I've tried few way to resolve $\int \frac{5}{4x^2+3}dx$ but I think there's somthing I'm missing. As a first step I've took the constant out: $5\int \frac{1}{4x^2+3}dx$. Next I've thought it would be ok do somthing like $5\int \frac{1}{(2x)^2+3}dx => \frac{5}{2} \int \frac{2}{4x^2+3}$ and then $\frac{5}{2} \int \frac{2}{4x^2+3} = arctan(2x)+c$ but as I understand on internet it's pretty wrong and the solution is not crrect. I also tried to do a substituition by doing $t=4x^2+3=> x=\frac{\sqrt{t}}{2}-3$ but I don't think it's correct. Then I tried to solve it by using Symolab, usualy it do human compressible steps, and as a second step it do a substituition $x=\frac{\sqrt{3}}{2}u$. I can't really understand this.
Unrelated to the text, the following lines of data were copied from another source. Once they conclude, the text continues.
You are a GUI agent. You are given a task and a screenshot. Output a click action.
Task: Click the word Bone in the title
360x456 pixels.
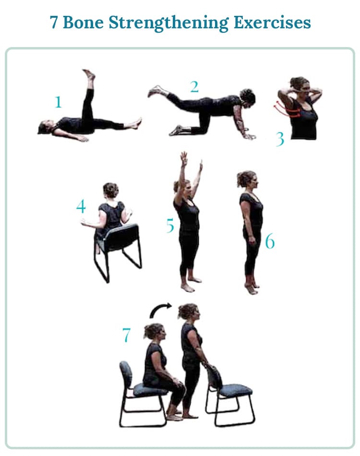tap(80, 23)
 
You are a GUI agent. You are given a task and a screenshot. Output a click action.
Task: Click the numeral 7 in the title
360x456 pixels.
tap(54, 23)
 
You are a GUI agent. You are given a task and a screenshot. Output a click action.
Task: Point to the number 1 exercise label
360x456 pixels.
tap(59, 102)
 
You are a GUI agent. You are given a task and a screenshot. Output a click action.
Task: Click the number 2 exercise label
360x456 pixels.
tap(194, 86)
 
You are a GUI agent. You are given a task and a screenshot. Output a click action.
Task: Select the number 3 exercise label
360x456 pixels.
tap(280, 139)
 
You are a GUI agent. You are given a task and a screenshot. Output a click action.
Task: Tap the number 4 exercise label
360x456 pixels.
tap(81, 206)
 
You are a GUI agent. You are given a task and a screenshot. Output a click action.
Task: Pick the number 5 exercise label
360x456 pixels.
tap(170, 226)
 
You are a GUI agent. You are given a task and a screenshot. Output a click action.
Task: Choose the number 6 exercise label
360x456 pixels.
tap(270, 242)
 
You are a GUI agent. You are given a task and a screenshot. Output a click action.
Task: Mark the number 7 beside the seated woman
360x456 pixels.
tap(126, 335)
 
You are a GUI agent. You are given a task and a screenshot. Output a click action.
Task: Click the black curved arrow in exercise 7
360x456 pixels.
tap(160, 310)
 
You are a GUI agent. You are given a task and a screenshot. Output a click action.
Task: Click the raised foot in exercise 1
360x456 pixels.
tap(89, 74)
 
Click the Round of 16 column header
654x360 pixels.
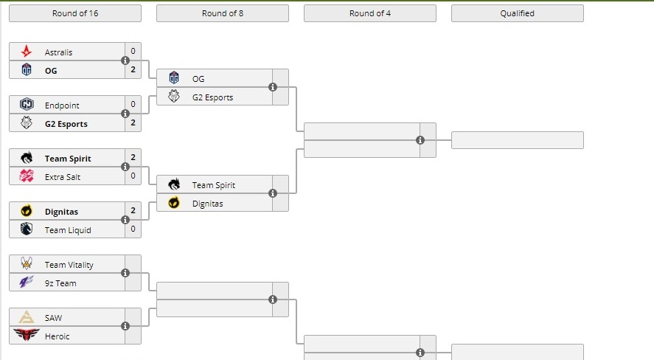[75, 13]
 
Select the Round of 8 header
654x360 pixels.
[223, 13]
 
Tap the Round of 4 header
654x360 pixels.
[370, 13]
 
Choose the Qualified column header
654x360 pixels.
[517, 13]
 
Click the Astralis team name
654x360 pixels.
[58, 52]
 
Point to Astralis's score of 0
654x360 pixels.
[133, 52]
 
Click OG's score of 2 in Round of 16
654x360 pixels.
[133, 70]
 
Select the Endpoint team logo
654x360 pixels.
[27, 105]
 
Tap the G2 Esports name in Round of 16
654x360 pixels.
[66, 124]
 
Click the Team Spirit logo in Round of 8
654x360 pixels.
[174, 185]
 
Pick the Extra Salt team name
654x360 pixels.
[63, 177]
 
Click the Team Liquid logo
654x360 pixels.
[27, 229]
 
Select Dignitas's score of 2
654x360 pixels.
[133, 211]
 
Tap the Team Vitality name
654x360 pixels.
[69, 265]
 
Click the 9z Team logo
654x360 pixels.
[27, 283]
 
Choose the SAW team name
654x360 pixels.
[53, 318]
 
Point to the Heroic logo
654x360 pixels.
[27, 336]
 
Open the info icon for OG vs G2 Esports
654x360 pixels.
[273, 87]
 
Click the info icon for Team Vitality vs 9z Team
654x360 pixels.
[125, 273]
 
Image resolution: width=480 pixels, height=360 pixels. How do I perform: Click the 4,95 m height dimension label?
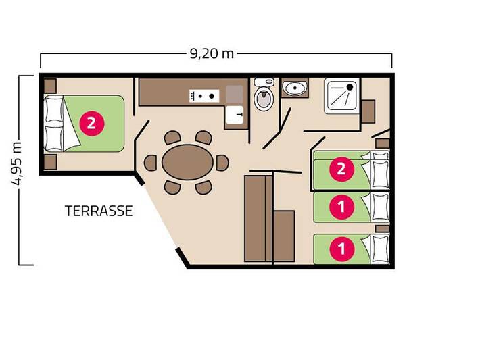pyautogui.click(x=18, y=165)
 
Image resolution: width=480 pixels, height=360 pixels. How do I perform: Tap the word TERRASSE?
pyautogui.click(x=99, y=210)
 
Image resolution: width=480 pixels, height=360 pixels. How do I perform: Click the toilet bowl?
pyautogui.click(x=263, y=97)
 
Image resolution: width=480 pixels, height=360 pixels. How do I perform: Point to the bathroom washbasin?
pyautogui.click(x=294, y=88)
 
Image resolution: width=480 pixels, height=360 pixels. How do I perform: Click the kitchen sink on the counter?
pyautogui.click(x=234, y=114)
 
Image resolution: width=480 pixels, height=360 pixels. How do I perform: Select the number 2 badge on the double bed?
pyautogui.click(x=91, y=124)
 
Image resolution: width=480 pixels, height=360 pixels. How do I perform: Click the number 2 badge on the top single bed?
pyautogui.click(x=341, y=168)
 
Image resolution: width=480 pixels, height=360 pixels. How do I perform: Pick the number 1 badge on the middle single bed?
pyautogui.click(x=341, y=207)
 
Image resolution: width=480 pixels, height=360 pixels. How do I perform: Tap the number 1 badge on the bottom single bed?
pyautogui.click(x=341, y=249)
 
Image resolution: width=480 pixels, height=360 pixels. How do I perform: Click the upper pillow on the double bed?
pyautogui.click(x=54, y=110)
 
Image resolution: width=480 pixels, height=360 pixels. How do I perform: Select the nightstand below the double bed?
pyautogui.click(x=49, y=162)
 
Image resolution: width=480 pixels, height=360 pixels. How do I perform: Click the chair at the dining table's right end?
pyautogui.click(x=222, y=162)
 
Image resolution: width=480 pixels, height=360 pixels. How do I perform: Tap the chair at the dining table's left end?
pyautogui.click(x=150, y=163)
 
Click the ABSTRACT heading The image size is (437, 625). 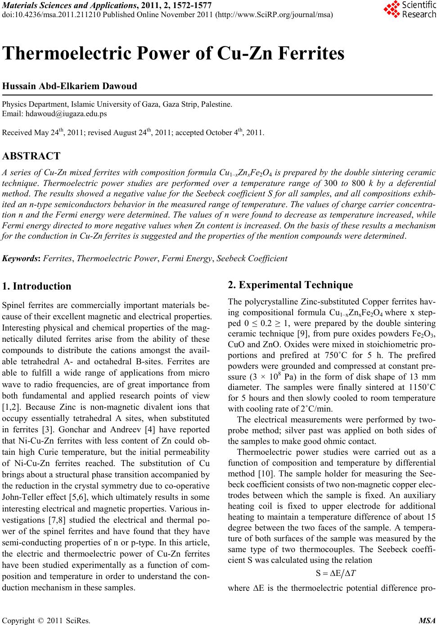[31, 156]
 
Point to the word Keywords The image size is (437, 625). [20, 259]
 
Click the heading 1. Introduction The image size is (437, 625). [36, 286]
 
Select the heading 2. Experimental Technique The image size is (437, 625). [291, 285]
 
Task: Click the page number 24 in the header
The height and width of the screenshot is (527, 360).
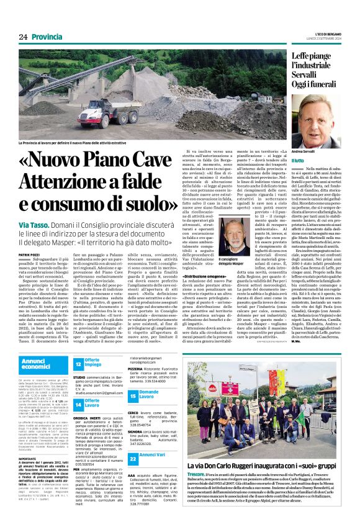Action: point(24,37)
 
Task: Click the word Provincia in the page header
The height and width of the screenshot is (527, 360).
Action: point(48,37)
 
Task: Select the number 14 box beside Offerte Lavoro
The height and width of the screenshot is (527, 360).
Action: point(78,405)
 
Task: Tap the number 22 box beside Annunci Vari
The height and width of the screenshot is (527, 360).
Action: point(133,458)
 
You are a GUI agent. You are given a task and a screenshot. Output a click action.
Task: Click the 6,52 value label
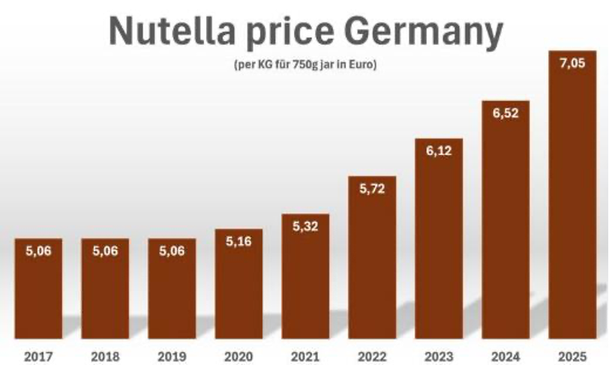pyautogui.click(x=506, y=113)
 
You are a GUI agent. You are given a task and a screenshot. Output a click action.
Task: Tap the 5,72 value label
pyautogui.click(x=372, y=189)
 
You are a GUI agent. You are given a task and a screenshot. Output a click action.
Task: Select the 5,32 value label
pyautogui.click(x=305, y=226)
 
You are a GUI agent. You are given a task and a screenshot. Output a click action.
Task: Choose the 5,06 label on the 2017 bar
pyautogui.click(x=38, y=252)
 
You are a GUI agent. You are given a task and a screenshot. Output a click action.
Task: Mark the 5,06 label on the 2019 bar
pyautogui.click(x=172, y=252)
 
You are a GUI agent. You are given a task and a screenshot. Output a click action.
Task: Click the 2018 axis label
pyautogui.click(x=105, y=356)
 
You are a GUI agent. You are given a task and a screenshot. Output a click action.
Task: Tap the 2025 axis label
pyautogui.click(x=572, y=356)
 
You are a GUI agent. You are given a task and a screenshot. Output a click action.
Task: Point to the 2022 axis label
pyautogui.click(x=372, y=356)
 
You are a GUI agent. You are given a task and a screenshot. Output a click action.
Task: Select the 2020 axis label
pyautogui.click(x=238, y=356)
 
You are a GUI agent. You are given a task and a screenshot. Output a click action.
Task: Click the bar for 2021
pyautogui.click(x=305, y=285)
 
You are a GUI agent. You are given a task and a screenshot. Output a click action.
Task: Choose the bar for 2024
pyautogui.click(x=506, y=225)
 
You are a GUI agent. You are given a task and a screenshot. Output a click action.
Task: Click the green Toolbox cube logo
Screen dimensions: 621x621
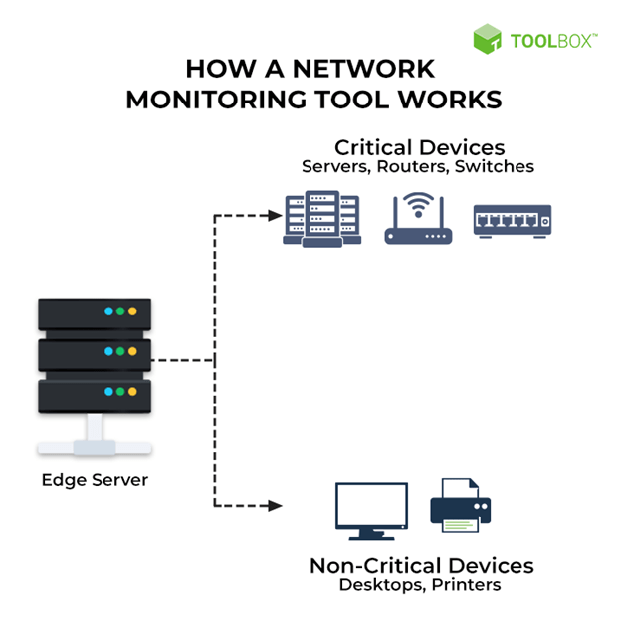coord(488,39)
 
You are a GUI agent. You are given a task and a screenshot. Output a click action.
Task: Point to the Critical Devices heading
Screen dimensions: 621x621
coord(419,147)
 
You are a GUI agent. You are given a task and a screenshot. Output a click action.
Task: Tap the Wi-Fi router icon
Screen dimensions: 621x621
coord(418,220)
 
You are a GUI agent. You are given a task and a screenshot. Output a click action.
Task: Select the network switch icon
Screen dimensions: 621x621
coord(512,220)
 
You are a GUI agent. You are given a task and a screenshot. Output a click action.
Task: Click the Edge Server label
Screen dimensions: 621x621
coord(95,479)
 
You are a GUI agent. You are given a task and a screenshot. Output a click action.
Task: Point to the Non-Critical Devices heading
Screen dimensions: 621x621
coord(421,565)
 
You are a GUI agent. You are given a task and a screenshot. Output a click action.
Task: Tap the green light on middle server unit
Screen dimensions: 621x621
coord(120,352)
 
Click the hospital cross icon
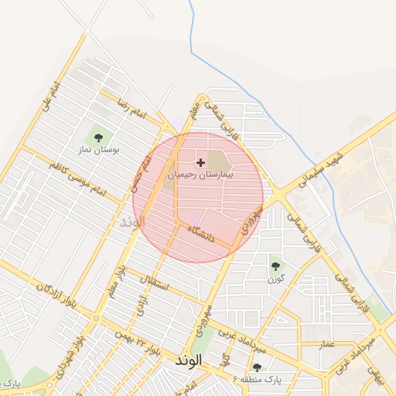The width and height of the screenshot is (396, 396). click(x=201, y=162)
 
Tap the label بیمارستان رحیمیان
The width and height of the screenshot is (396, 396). click(x=200, y=176)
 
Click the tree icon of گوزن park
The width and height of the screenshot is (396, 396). click(x=275, y=267)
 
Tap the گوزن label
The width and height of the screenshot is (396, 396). click(x=276, y=279)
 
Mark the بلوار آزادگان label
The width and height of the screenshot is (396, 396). click(x=55, y=295)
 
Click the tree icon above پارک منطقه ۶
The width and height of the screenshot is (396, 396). click(x=257, y=367)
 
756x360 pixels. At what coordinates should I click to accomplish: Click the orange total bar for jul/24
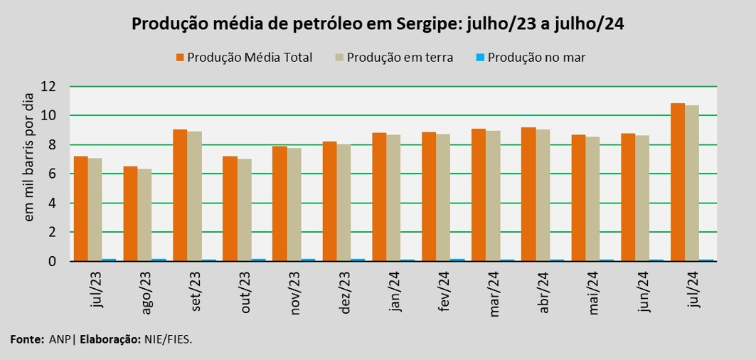[678, 183]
Is this a correct or logic step? why it do this substition by put $x=\frac{\sqrt{3}}{2}u$? what's the best way to solve this?

Answer 1

If you do $x=\frac{\sqrt3}2u$ and $\mathrm dx=\frac{\sqrt3}2\,\mathrm du$, then$$\int\frac5{4x^2+3}\,\mathrm dx$$becomes$$\frac{5\sqrt3}2\int\frac1{3u^2+3}\,\mathrm du=\frac{5\sqrt3}6\int\frac1{u^2+1}\,\mathrm du.$$And now you use the fact that$$\arctan'u=\frac1{u^2+1}.$$

Answer 2

We have $$\int \frac{5}{4x^2+3}dx$$ $$=\frac{5}{3}\int\frac{1}{1+\frac{4x^2}{3}}dx=\frac{5}{3}\int\frac{1}{1+(\frac{2x}{\sqrt{3}})^2}dx$$

Now use the substitution $\frac{2x}{\sqrt{3}}=\tan u.$

Answer 3

$$\int \frac{5}{4x^2+3}dx=\frac{5}{3}\int \frac{1}{\frac{4x^2}{3}+1}dx=\frac{5\sqrt3}{6}\int \frac{1}{u^2+1}du=\frac{5\sqrt3}{6}\arctan u+c$$

$$u=\frac{2x}{\sqrt3}, du=\frac{2}{\sqrt3}dx$$

Answer 4

Answer :

$\int\limits_{}^{} \frac{5}{4x^2 +3} = \int\limits_{}^{}\frac{5}{(2x)^2 +3} =\frac{5}{3}\int\limits_{}^{}\frac{1}{(\frac{2x}{\sqrt{3} })^2 +1}=\frac{5×\sqrt{3 }}{3×2}\int\limits_{}^{} \frac{\frac{2}{\sqrt{3}}}{(\frac{2x}{\sqrt{3} }) ^2+1 }=\frac{5}{2\sqrt{3}}[arct(\frac{2x}{\sqrt{3}})+c ] $